The health department was made aware of the bloom from a concerned citizen living at the lake.
Dr. Terry Gaff, Noble County Health Officer said his department couldn’t exactly pinpoint the exact location of the bloom.
“We saw the pictures it basically looks like sludge,” he said. “It is your classic algae bloom.”
The Centers for Disease Control and Prevention’s website says algae blooms occur when algae multiply very quickly. Blooms can form in waters that are rich in the nutrients the algae need to grow, such as nitrogen, phosphorous and iron. Warmer waters may also help algae grow quickly to form blooms.
Although the exact cause of the bloom is unknown at this time, Dr. Gaff said it could potentially be from fertilizer runoff in the area of the bloom.
A news release from the health department says the blue/green algae blooms don’t cause infections in people.
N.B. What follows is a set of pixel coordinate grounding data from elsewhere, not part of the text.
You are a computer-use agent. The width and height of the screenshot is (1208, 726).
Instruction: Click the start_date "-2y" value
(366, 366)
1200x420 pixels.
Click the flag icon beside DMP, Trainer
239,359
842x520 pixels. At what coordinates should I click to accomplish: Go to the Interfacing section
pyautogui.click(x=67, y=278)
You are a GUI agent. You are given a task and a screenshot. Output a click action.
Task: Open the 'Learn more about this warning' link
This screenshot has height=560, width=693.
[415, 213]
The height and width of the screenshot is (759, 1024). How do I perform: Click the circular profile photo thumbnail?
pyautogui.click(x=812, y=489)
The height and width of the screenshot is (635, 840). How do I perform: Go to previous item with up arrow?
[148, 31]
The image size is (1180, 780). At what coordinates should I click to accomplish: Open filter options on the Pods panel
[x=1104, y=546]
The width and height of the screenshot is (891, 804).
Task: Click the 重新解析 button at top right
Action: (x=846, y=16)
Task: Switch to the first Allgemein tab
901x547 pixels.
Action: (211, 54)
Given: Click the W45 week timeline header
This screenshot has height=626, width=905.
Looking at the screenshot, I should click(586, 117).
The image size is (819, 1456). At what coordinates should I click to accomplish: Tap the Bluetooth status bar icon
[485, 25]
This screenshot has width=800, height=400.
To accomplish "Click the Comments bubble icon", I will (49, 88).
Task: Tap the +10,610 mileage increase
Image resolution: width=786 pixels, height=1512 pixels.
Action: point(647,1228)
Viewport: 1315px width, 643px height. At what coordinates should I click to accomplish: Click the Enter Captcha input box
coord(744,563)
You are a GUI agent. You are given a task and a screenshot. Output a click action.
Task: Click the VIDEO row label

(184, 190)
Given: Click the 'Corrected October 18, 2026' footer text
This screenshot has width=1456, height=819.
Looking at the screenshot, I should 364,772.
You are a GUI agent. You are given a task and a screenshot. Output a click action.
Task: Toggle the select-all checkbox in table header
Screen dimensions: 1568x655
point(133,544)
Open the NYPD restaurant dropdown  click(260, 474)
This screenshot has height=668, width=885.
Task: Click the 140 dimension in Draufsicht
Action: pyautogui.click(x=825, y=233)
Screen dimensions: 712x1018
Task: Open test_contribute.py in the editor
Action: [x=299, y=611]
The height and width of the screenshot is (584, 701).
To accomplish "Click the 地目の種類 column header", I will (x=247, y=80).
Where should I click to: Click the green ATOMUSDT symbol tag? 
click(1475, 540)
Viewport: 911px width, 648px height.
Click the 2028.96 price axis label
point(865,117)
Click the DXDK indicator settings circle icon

Instead, they can harm people and animals by creating toxic substances that people or animals might breathe in or swallow.
Residents living on the lake should avoid the area of the lake when they see it. This includes no swimming in or around the area of the bloom. Do not let pets drink, play or swim in the water. Also stay out of the water if it has dead fish or other dead animals in or near it.
CDC recommendations state that fish caught in or around the bloom should not be consumed as they could be contaminated.
Dr. Gaff said he currently does not know how extensive the outbreak is in the lake.
He warns residents to be careful no matter where they are at on the lake.
The CDC lists several symptoms people can experience if they come in contact with the algae. They include: skin, eye, nose and throat irritation along with respiratory irritation.
The algae is far more dangerous for pets and other animals they can be poisoned through direct contact by swimming in the waters or drinking it. Animal symptoms include: excessive salivation, vomiting, fatigue, staggered walking, difficulty breathing, convulsions, liver failure and even death.
The health department advises residents if they become ill or their pet becomes ill to seek evaluation by a healthcare provider.